══ Excerpt provided ══

That's all normal behaviour.  The standard resolver library on Linux
will only use second and third entries in resolv.conf when the first
one is unavailable for 5 seconds (see "man resolv").

The dig, nslookup and host programs don't use the resolver library,
and instead use their own in-built resolver that behaves differently
to the standard resolver - but still uses the "nameserver" entries
from resolv.conf.  For this reason, when diagnosing DNS problems with
applications, using dig/nslookup can give you results different to the
application you're testing; it's better to use things like "ping" or
"telnet" to do a lookup, as they use the same resolver library as most
other applications, including Xymon.
list Ben Poppy · Wed, 11 Apr 2012 22:23:12 +0000 ·
And a fiber cut to our DR datacenter caused another 5 hour purple storm.

The traces on our DCs showed our DC's are our production datacenter getting and responding to all DNS lookups. None were getting forwarded down to our other datacenter.

While this was happening, we changed our secondary xymon server to point to our linux bind dns servers (so that xymon1 was pointing to dc1/2, and xymon2 was pointing to binddns1/2), and that still had the purple storms on both xymon servers.

At this point, I'm not sure what to do. Upgrade to latest xymon in the hopes that somehow some bug was fixed that's causing this? downgrade back to xymon 4.2.3 or even hobbit 4.2?

Another idea that they are suggesting is changing all the shortname entries (in hosts.cfg) to FQDN entries. The problem is there are over 1700 entries and I'd have to essentially find out what domain they are in, and then do a rename command as well.. Not to mention that we don't have this issue unless our DR-DC goes down..

Any other ideas from the list by chance?
quoted from Jamison Maxwell

-----Original Message-----
From: xymon-bounces at xymon.com [mailto:xymon-bounces at xymon.com] On Behalf Of Jamison Maxwell
Sent: Tuesday, March 20, 2012 5:11 PM
To: xymon at xymon.com
Subject: Re: [Xymon] Purple storm

I think the interesting sniffer would be on the DC's that remain up.  Just to make sure I got this straight, you've got two DC's on the LAN with Xymon and two DC's in your DR site.  You shutdown the DC's in the DR site and now queries are timing  out (or something) to the DC's on the LAN.

═══
══ Data supplied ══

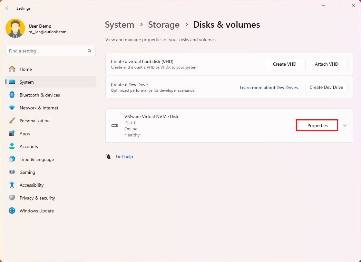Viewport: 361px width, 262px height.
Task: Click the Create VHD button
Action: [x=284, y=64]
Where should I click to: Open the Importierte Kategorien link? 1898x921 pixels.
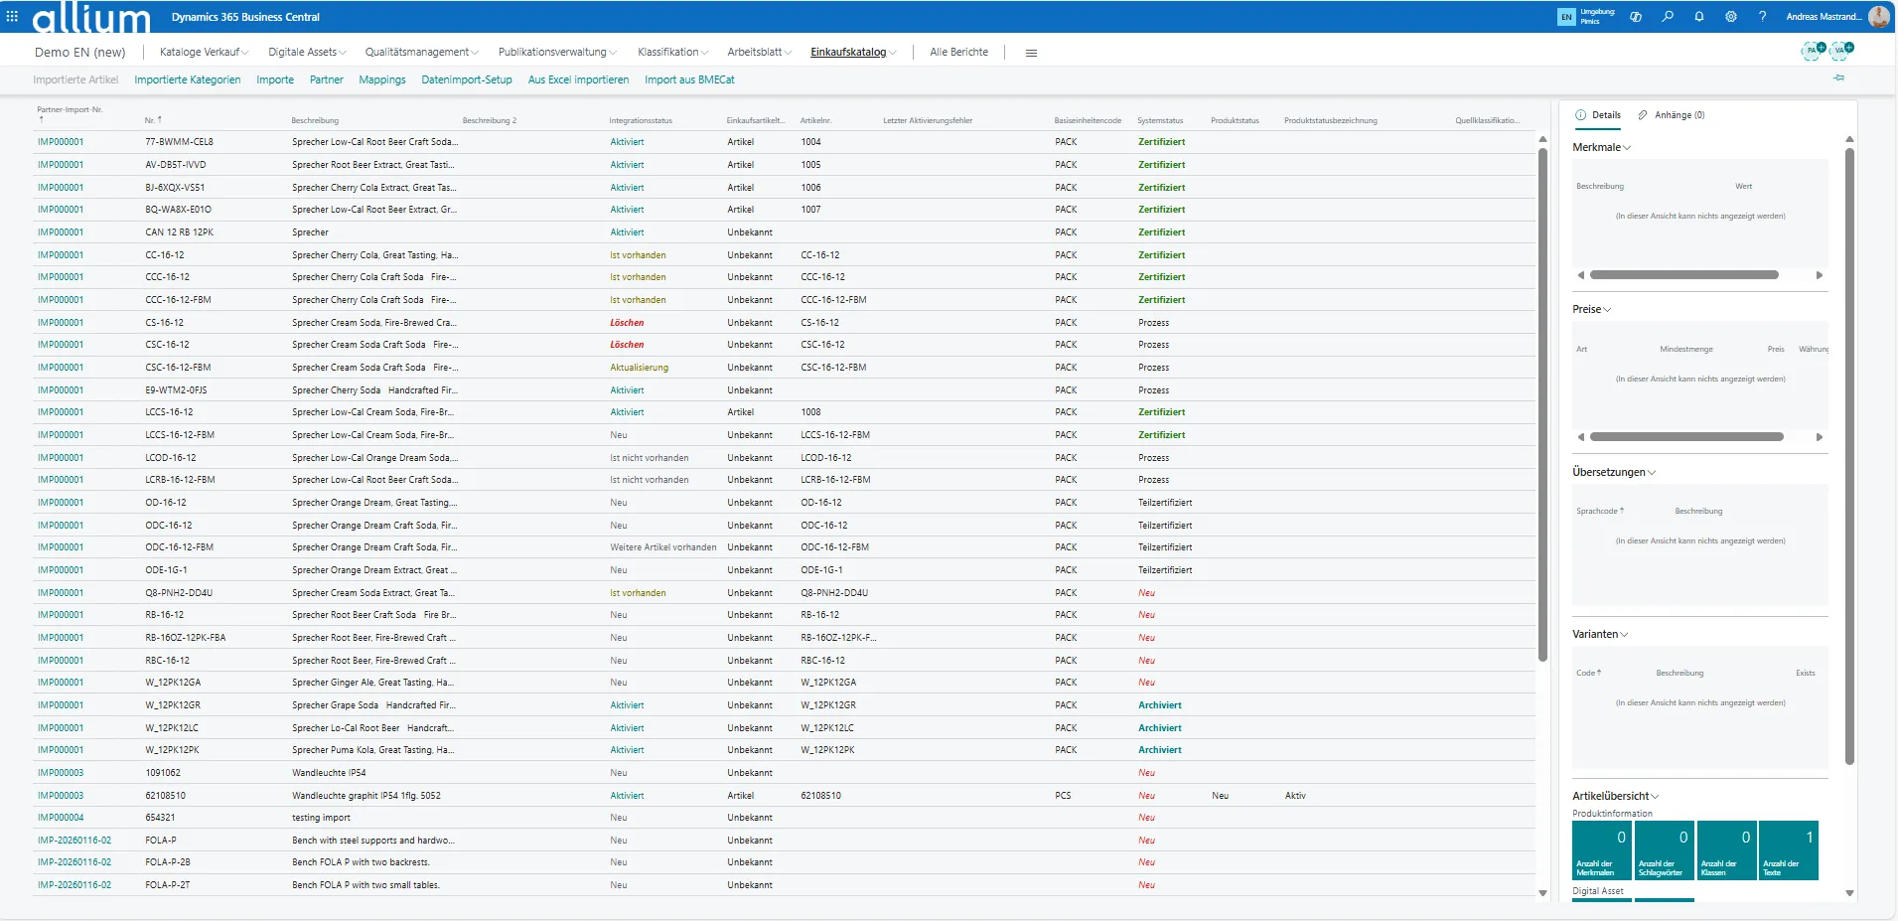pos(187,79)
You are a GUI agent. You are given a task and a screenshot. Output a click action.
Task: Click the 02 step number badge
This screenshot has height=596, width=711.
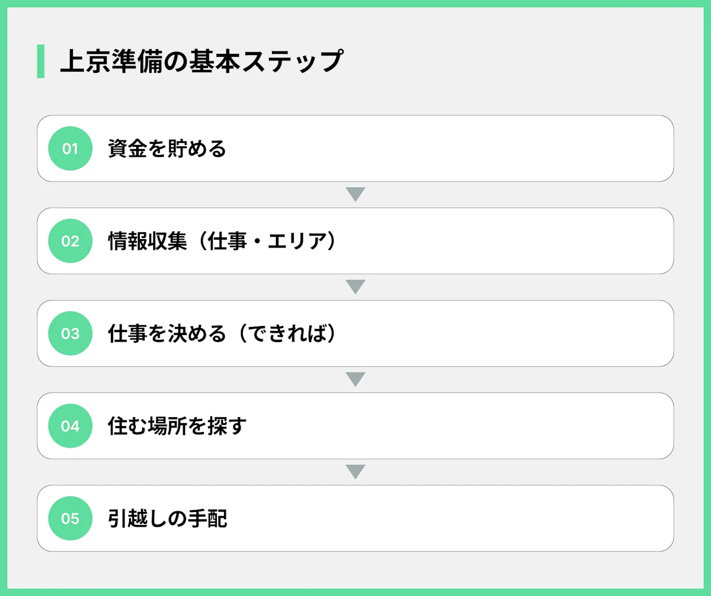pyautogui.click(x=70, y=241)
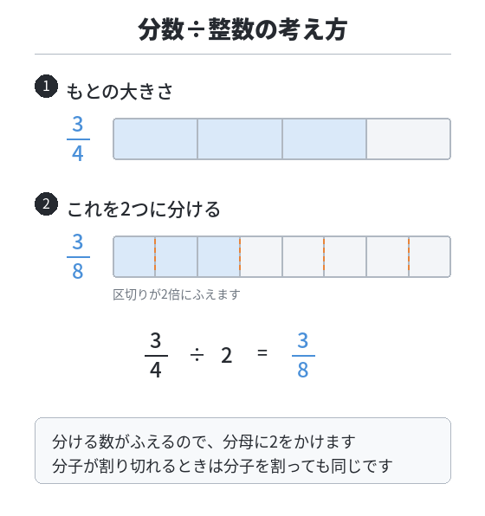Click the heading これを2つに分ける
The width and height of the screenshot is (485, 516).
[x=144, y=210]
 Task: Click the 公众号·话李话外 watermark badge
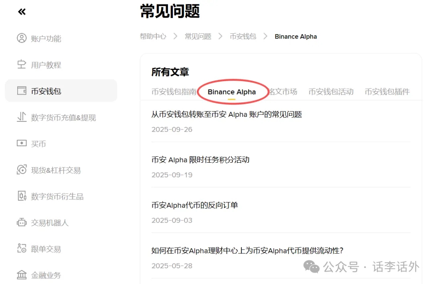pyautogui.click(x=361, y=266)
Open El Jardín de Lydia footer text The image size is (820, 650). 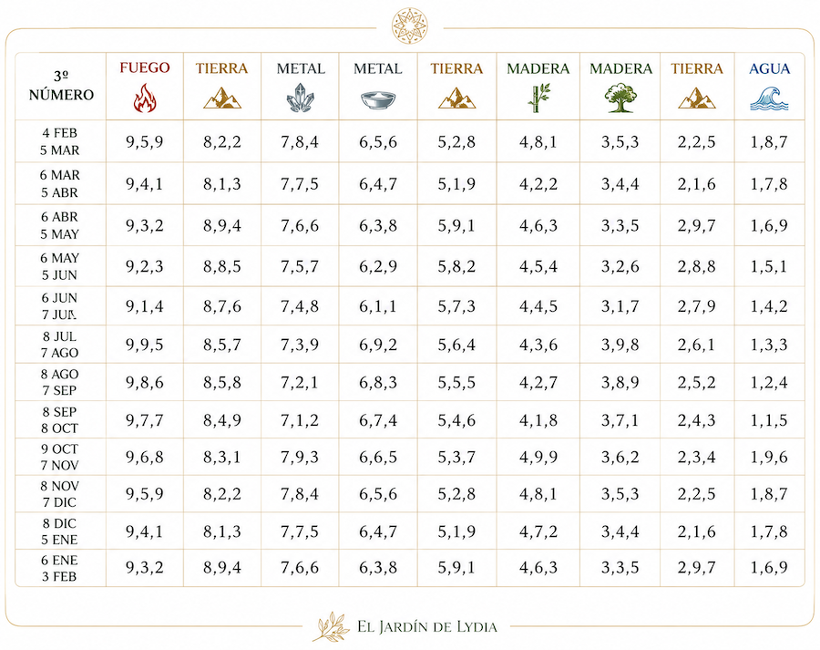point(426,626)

═══

#### Problem statement:
From the Xymon mailing list thread on DNS lookups and purple storms, extract the passage that begins with the words containing "The dig, nslookup" and ends with "applications, including Xymon.".

#### Problem solution:
The dig, nslookup and host programs don't use the resolver library,
and instead use their own in-built resolver that behaves differently
to the standard resolver - but still uses the "nameserver" entries
from resolv.conf.  For this reason, when diagnosing DNS problems with
applications, using dig/nslookup can give you results different to the
application you're testing; it's better to use things like "ping" or
"telnet" to do a lookup, as they use the same resolver library as most
other applications, including Xymon.